Keputusan Lesti tersebut kembali menjadi perbincangan masyarakat. Ada yang memuji tindakan tersebut, namun banyak yang menentang pencabutan laporan karena dianggap akan membuat kebingungan bagi korban lainnya. Kegelisahan masyarakat tersebut sangatlah beralasan mengingat kasus KDRT di Indonesia adalah kasus yang kerap terjadi. Pada akhir Agustus 2020 saja, Komisi Nasional Anti Kekerasan terhadap Perempuan (Komnas Perempuan) mendapati sebanyak 213 kasus KDRT dari 319 laporan kasus kekerasan (Susiana, 2020).

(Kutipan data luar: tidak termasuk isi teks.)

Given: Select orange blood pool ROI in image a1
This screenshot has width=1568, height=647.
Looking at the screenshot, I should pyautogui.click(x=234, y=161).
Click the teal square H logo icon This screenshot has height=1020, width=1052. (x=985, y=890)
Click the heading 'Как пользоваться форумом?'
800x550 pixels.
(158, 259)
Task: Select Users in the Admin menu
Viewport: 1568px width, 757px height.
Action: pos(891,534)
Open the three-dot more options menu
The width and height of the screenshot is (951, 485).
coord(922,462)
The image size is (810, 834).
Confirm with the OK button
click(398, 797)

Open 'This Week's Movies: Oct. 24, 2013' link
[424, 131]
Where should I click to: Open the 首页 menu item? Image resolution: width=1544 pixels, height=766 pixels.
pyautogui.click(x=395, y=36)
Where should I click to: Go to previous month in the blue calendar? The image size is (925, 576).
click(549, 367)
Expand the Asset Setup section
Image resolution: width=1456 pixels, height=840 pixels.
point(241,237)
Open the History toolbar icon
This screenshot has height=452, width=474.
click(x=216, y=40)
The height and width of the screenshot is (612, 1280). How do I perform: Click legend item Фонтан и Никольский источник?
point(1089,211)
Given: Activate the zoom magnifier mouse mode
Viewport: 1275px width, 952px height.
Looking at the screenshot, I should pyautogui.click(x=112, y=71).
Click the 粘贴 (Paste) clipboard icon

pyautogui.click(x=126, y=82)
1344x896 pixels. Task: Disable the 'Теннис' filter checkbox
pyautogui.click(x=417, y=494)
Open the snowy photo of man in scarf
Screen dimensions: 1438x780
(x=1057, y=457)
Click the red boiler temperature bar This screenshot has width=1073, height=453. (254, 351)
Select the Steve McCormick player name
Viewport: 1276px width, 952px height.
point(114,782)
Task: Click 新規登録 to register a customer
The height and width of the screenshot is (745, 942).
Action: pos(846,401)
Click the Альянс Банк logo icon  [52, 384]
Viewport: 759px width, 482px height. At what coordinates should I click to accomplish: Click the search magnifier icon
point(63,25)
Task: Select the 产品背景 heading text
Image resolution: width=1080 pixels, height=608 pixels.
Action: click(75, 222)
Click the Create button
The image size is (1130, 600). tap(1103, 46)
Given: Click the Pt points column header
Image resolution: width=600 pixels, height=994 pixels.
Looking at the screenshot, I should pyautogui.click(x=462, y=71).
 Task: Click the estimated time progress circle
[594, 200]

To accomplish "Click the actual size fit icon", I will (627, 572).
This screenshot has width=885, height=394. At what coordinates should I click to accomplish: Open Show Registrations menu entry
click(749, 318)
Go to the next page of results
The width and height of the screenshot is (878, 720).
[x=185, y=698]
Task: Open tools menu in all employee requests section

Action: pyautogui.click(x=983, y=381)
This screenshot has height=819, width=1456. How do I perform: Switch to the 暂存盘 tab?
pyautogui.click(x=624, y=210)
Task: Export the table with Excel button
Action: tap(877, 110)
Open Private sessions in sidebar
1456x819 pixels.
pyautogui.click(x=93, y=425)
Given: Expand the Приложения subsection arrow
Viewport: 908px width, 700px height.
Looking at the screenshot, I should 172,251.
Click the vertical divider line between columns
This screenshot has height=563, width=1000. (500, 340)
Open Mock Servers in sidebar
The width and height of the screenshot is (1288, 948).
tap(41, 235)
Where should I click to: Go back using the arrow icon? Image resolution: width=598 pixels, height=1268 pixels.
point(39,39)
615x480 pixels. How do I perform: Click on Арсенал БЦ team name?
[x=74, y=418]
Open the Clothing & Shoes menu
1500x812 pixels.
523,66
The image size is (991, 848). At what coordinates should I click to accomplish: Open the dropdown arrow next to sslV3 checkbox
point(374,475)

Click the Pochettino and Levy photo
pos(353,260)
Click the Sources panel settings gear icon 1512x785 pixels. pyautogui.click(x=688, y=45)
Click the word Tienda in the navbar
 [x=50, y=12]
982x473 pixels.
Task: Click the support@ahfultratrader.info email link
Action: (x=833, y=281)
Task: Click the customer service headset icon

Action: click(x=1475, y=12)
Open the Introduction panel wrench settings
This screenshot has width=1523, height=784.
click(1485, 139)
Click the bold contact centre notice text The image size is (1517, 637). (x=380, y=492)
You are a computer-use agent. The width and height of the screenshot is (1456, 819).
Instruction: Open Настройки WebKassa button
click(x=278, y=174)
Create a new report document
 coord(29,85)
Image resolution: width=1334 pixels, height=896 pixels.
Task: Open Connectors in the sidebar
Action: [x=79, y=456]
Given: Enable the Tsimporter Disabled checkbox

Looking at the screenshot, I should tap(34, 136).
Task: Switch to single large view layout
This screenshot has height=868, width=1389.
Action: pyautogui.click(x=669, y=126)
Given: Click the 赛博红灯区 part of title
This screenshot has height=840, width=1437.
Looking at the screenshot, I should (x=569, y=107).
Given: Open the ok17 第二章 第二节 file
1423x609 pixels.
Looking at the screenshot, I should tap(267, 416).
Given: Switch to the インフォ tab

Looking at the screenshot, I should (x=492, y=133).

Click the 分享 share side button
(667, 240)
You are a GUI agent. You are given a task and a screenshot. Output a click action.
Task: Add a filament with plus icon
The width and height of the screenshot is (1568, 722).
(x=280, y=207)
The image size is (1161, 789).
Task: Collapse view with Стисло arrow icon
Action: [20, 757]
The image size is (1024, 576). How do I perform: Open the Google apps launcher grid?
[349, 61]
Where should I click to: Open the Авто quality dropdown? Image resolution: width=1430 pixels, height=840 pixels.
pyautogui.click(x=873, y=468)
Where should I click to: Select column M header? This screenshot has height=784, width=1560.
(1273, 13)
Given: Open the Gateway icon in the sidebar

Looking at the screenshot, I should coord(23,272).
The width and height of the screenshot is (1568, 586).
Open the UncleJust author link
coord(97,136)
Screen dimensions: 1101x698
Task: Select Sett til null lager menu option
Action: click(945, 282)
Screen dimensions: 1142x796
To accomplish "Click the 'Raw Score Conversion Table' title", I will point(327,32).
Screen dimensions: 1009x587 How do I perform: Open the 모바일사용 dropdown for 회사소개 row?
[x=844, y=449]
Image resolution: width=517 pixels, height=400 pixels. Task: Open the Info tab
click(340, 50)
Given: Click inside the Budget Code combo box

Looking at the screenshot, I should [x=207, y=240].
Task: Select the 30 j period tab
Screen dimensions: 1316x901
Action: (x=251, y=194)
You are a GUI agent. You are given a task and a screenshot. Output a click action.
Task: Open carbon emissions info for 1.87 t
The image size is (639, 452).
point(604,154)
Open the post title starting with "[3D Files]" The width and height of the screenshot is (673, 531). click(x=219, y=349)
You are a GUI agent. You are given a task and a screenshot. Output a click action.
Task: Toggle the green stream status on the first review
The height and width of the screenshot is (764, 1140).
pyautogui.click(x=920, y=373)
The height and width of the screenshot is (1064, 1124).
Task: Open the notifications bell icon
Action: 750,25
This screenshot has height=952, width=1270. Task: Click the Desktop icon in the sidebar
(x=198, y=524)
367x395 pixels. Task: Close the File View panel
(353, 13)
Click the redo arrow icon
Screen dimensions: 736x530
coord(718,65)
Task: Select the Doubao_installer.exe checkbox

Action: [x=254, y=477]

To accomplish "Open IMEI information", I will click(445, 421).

KDRT sendiri telah dirumuskan dalam Pasal 1 UU Nomor 23 tahun 2004 tentang Penghapusan Kekerasan dalam Rumah Tangga sebagai “setiap perbuatan terhadap seseorang terutama perempuan, yang berakibat timbulnya kesengsaraan atau penderitaan secara fisik, seksual, psikologis, dan/atau penelantaran rumah tangga termasuk ancaman untuk melakukan perbuatan, pemaksaan, atau perampasan kemerdekaan secara melawan hukum dalam lingkup rumah tangga”. Komnas Perempuan menambahkan bahwa KDRT dapat dialami oleh siapa saja dalam sebuah rumah tangga, baik laki-laki maupun perempuan, atau siapa saja yang memiliki hubungan keluarga karena darah, perkawinan, persusuan, pengasuhan, dan menetap dalam sebuah rumah tangga. Selain itu, mereka yang bekerja membantu rumah tangga dan menetap di dalam sebuah rumah tangga juga bisa saja menjadi korban KDRT (Komnas Perempuan, 2020).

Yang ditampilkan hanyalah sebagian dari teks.